Le procès intenté à l’ancienne enseigne Pick N Pay par Mont Choisy Ltd, réclamant des dommages de Rs 200 M pour rupture de contrat, a franchi une étape importante. Dans un ruling rendu hier, le Full Bench de la Cour suprême a ordonné aux deux parties d’avoir recours à un règlement arbitral, devant la Cour commerciale, tranchant ainsi en faveur de Mont Choisy Mall. Rappelons qu’à l’ouverture du procès, une question préliminaire avait été soulevée pour savoir si le contrat entre les deux parties comportait une clause stipulant qu’en cas de litige, elles devraient avoir recours à l’arbitrage.
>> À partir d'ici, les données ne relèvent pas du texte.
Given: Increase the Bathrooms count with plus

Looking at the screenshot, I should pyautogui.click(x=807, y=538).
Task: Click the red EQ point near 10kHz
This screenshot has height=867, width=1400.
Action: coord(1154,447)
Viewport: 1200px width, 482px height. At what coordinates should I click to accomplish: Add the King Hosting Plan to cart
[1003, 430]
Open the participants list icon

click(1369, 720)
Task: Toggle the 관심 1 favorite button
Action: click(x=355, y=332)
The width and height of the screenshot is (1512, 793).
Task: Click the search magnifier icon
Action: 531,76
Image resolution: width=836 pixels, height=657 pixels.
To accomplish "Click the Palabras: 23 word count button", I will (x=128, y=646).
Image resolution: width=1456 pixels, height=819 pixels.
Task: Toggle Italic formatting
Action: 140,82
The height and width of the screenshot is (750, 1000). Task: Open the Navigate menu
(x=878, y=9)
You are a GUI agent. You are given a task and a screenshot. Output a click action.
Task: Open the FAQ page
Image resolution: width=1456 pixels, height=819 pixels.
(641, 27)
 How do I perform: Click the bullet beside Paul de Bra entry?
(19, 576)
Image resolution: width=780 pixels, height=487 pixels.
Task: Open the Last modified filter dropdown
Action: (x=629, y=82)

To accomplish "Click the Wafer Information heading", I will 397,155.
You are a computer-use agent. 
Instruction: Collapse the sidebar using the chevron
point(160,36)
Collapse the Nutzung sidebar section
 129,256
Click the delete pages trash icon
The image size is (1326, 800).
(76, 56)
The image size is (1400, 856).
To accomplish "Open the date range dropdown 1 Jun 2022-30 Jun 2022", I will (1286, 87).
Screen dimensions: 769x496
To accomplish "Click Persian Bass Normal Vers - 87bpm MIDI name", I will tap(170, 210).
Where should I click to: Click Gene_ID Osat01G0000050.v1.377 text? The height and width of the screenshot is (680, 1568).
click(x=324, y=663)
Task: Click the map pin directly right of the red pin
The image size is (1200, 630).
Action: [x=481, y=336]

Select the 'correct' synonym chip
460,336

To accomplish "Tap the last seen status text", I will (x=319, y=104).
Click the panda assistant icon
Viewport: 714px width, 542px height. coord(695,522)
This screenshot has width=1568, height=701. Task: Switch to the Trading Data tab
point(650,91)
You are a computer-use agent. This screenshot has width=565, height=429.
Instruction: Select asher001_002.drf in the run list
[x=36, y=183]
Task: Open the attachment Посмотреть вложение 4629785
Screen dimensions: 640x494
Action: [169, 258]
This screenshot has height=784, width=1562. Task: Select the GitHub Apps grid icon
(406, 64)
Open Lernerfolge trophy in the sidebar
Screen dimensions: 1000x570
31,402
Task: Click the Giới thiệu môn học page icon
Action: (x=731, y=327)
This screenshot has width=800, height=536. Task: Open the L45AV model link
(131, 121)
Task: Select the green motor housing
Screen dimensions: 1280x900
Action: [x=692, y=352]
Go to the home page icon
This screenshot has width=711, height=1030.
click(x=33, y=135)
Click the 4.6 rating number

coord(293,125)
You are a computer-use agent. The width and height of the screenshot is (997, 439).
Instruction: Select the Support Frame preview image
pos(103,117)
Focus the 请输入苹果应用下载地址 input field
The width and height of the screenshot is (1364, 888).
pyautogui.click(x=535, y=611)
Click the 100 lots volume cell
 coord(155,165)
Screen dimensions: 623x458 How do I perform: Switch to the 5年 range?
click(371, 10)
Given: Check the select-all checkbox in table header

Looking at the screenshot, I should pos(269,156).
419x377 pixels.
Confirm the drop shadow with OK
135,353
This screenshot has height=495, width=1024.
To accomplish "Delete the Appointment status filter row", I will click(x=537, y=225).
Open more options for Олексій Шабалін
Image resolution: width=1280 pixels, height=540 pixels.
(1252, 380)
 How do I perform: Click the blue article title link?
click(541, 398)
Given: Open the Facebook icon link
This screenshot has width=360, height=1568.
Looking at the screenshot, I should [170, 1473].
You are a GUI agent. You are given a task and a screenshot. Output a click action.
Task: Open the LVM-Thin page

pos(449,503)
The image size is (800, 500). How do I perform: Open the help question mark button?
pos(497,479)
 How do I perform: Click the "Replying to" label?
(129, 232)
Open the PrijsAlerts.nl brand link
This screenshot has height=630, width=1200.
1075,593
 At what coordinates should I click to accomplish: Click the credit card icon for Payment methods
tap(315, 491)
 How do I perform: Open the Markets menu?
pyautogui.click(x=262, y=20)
À la suite de cette objection, les hommes de loi des deux parties, à savoir Me Anwar Moollan pour Mont Choisy Ltd et Me Maxime Sauzier, SC, pour Pick N Pay, avaient soumis leurs arguments et sont dans l’attente du jugement, qui a été mis en délibéré. La Cour devait déterminer si cette affaire continuera devant une instance judiciaire ou arbitrale. Dans un jugement rendu hier, le Full Bench de la Cour suprême, composé des juges Nirmala Devat, Ah Fook Chui Yew Cheong et David Chan Kan Cheong, a ainsi donné gain de cause à Mont Choisy Mall, référant l’affaire à la Cour commerciale. « It stands to reason that in such cases involving a factual issue as to the validity of an arbitration agreement, the issue should be decided by the arbitrator subject to review by the Court. In the present case, the question of whether the signature of a sole director to the lease agreement in circumstances as set out by the plaintiff company binds the plaintiff company as to the existence of an arbitration agreement should, in our view, be referred to the arbitral tribunal », a fait ressortir le Full Bench.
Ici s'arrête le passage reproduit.